In practice, aspects of spatial resolution, contrast  resolution, noise and processing are interrelated. It is  difficult to predict the outcome of combinations of  characteristics on image quality. Image quality criteria are  necessary for the quantification of the global image  quality. The experience with such criteria remains limited  today and, as far as we know, even criteria for conventional  mammography have not been applied on a large scale, and  limiting values or acceptance levels have not been  proposed.(9)

In digital mammography, there is a shift from hardcopy to  softcopy display and ­reading. Many different display  stations are on the market, but until now there has been no investigation of the effect of a monitor on the reading  results of the ­radiologist. Practical tools are being  developed to control the stability of the monitors.(10)

The second group of challenges is related to screening  mammography
In the screening population, FFDM offers specific  advantages. Integrating FFDM into an existing screening  programme, however, creates a lot of practical problems, in  terms of both informatics and image quality. Different types  of imaging systems are on the market. All of them have other physical charateristics. In addition, most manufacturers have developed image-processing algorithms along with their acquisition system. This results in an always different look to images in the different systems. Images of subsequent runs in a screening programme can therefore appear very variable because of upgrading of the system, changes in the applied processing, etc. Image processing will be vendor-specific, and image quality differences, induced by different quality of processing, will be obvious.
Radiologists involved in second reading (ie, reading images  from other mammographic sites) have to deal with all these  different kinds of images (see Figure 2). Can they compare  conventional and digital images of subsequent rounds of the same patient?

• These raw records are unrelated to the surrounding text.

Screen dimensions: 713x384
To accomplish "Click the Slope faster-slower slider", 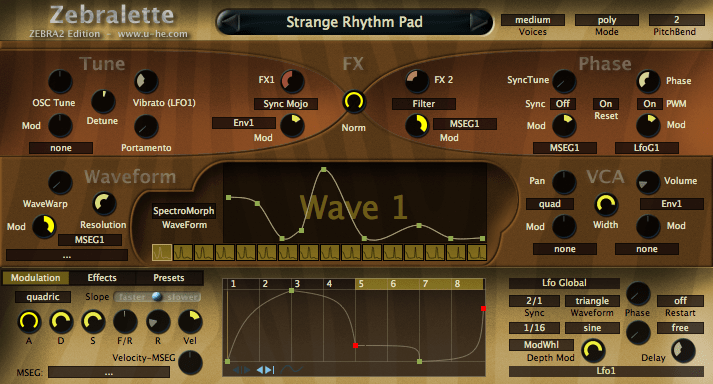I will point(157,297).
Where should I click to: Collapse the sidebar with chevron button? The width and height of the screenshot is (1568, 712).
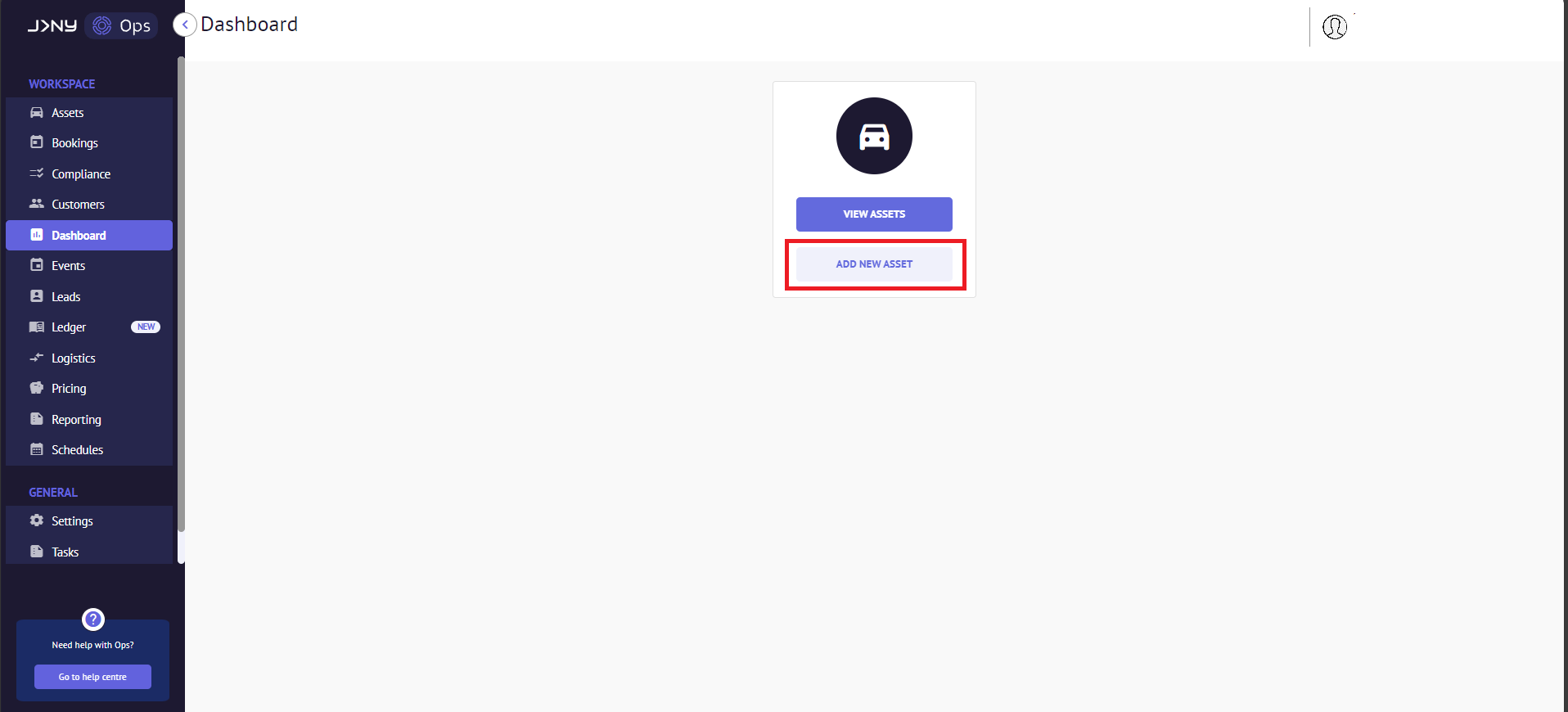[185, 25]
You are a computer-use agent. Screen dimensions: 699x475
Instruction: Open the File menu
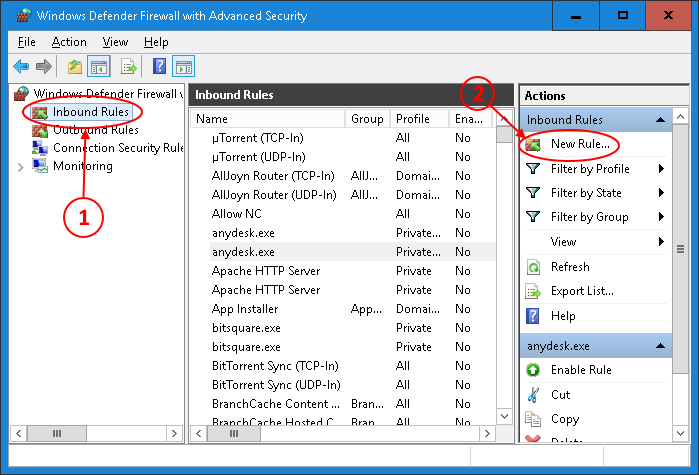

For all these reasons, radiologists face an important  learning stage. Dose reduction while maintaining sufficient  image quality is of high importance in a ­screening  population, especially when screening starts at the age of  40 years.(4,11) For a lot of systems, it remains to be  explored at which dose level images should be acquired. The  cost-benefit of a screening programme should not be worse  than with conventional systems. This figure of merit of the  screening programme should be reassessed. As CAD might be  used as a second reader and as this tool has already been  shown to improve cancer detection, application of CAD to all  the images of a screening population is of great interest.  The improvement, however, is dependent on the experience of  the radiologist in mammographic reading and on the type of  lesion (better for calcifications than for masses).(11)

FFDM is already a solution to many of the ­inherent  limitations of screen-film mammography. A series of items  are not fully understood today. The influence of the type of  detectors, processing and display possibilities on the image  and on cancer detection is not sufficiently investigated.  More studies are also needed to explore the optimal dose  levels. Finally, there is only limited experience with  turning an existing screening unit into a fully digital  environment that takes full advantage of the digital nature  of these systems.